In the last three years, the big UNIX machine shops have started pushing their "Server Farm" solutions. Every engineer and CM’ers dream has come true — 48 CPUs, 96 Gigabytes of RAM, and 2.8 Terabytes, all in a single rack. Even with more hardware, you can continue having speed problems if you don’t address the build system directly. You also need to plan out your hardware configuration — if not, you will have all that horsepower, but you will still be driving in the slow lane. There are several things to consider for speed improvements: VOB server layout, Compute machines, centralized tools, and network configuration.
- VOB servers
With some changes to Clear Case in version 4.x, the lock manager no longer limits VOB servers. The old configurations of more (smaller) VOB servers have given way to smaller numbers of large machines. We have used machines such as the Sun E420R, 4 CPU, 8 Gigabytes of RAM as a VOB server, serving 60 VOBs and over 100 users. The E420 is connected to a fiber channel RAID array of 375 Gigabytes mirrored. With the number of VOBs and users increased, you must look at the network connections to the VOB server, as well. Most of these big servers can handle multiple network cards, or the larger network cards like a gigabit card. Remember, several different machines in your server farm will hammer your VOB server.
- View Server
In most cases, we have not been thrilled with view servers. Compilation on the machine that a view resides is generally faster than accessing the view over the net. But when you have a parallel build and a farm of fast machines, you need to have a centralized view server. The network connection to this machine should be fast — or there should be multiple network cards. The faster card is a better solution, so we recommend a gigabit network card in the view server, as well.
- Compute Machines
The purpose of the compute machine is to compile or test your product. You are hunting for pure speed and memory. These machines are typically multiple processor machines with as much memory as you can put into them. The network connection on these machines can be a 100 BaseT network card, which is standard for most servers. Putting faster cards in the compute machines is not a good idea, however, as the VOB server and view servers will most likely become the slowest part of your network connection.
- Network Configuration
Get a switch and make it big. Server farms that perform builds are typically very network-intensive. A switch with a big back plane will help the information flow uninhibited. All of the machines should be connected directly to the switch, including the VOB, View, and Compute machines.
- File Servers
If you have a server farm that has several users and products you may want to consider one of the large file servers. Most of them come with multiple large gigabit network cards, and fast disks. This can increase your performance and decrease your maintenance.

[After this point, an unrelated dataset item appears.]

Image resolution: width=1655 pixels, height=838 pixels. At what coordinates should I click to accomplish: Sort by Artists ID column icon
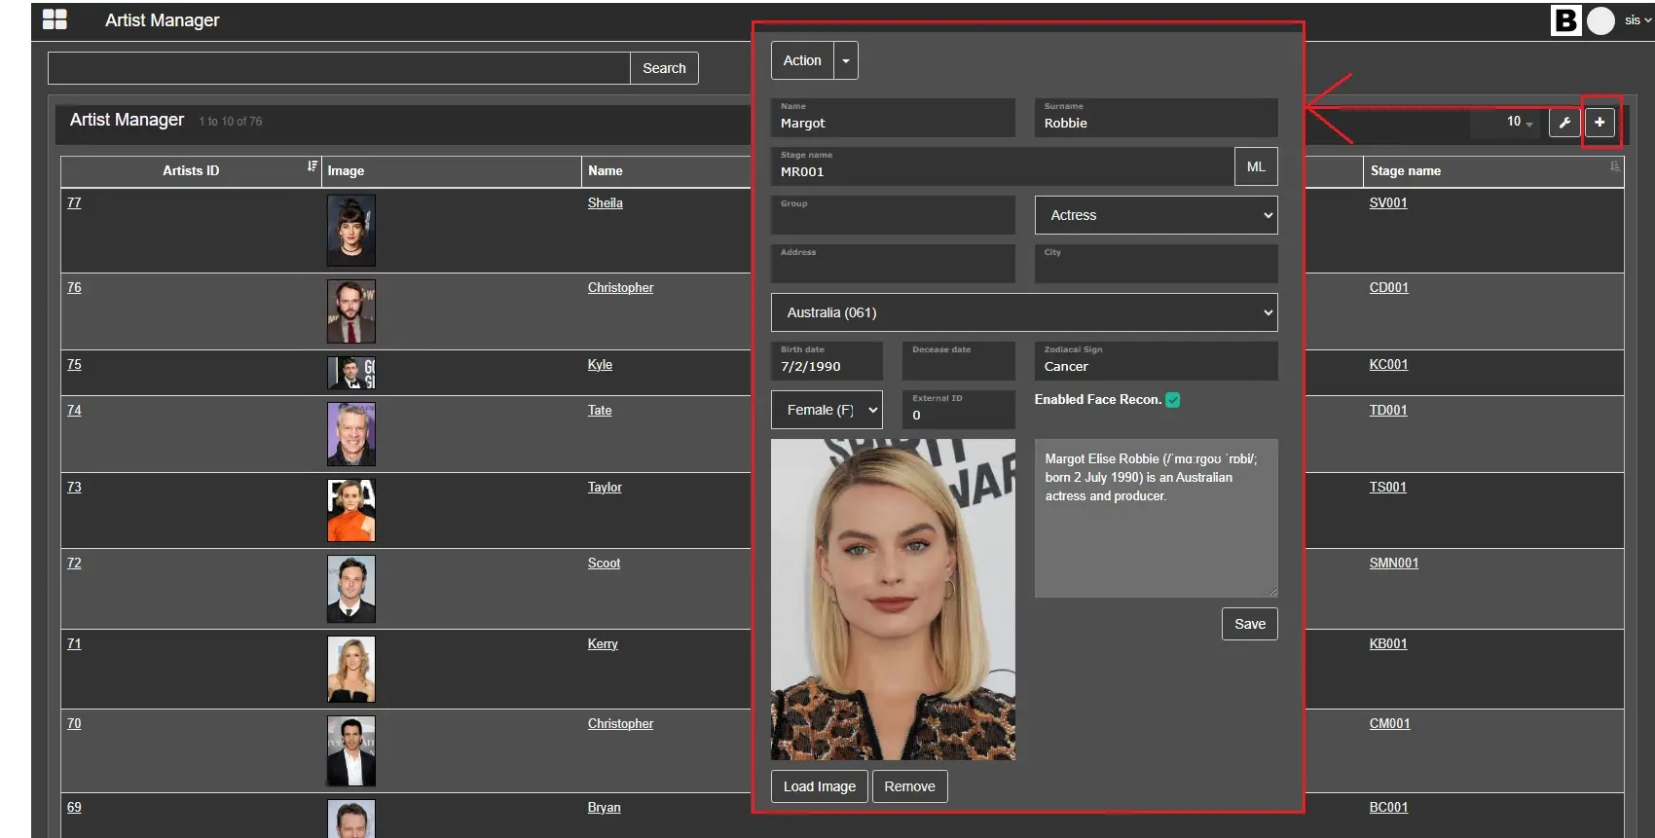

The partially digested feces are an ecologically important method of seed dispersal. Interestingly, there’s even one species of plant that actually must be passed through an elephant’s gut in order to germinate and grow?
OK, maybe this is not the best way to close out an article, but our point is simple — large, multi-site software projects are much like the elephant analogy we used throughout this article: they’re big, bulky, and natively inefficient. But there are ways that you can make them more efficient — train them, if you will. And amid all those systems and all of that bulk, there is that seed that germinates and grows. That is your project — your software.
But you should probably wash your hands after handling.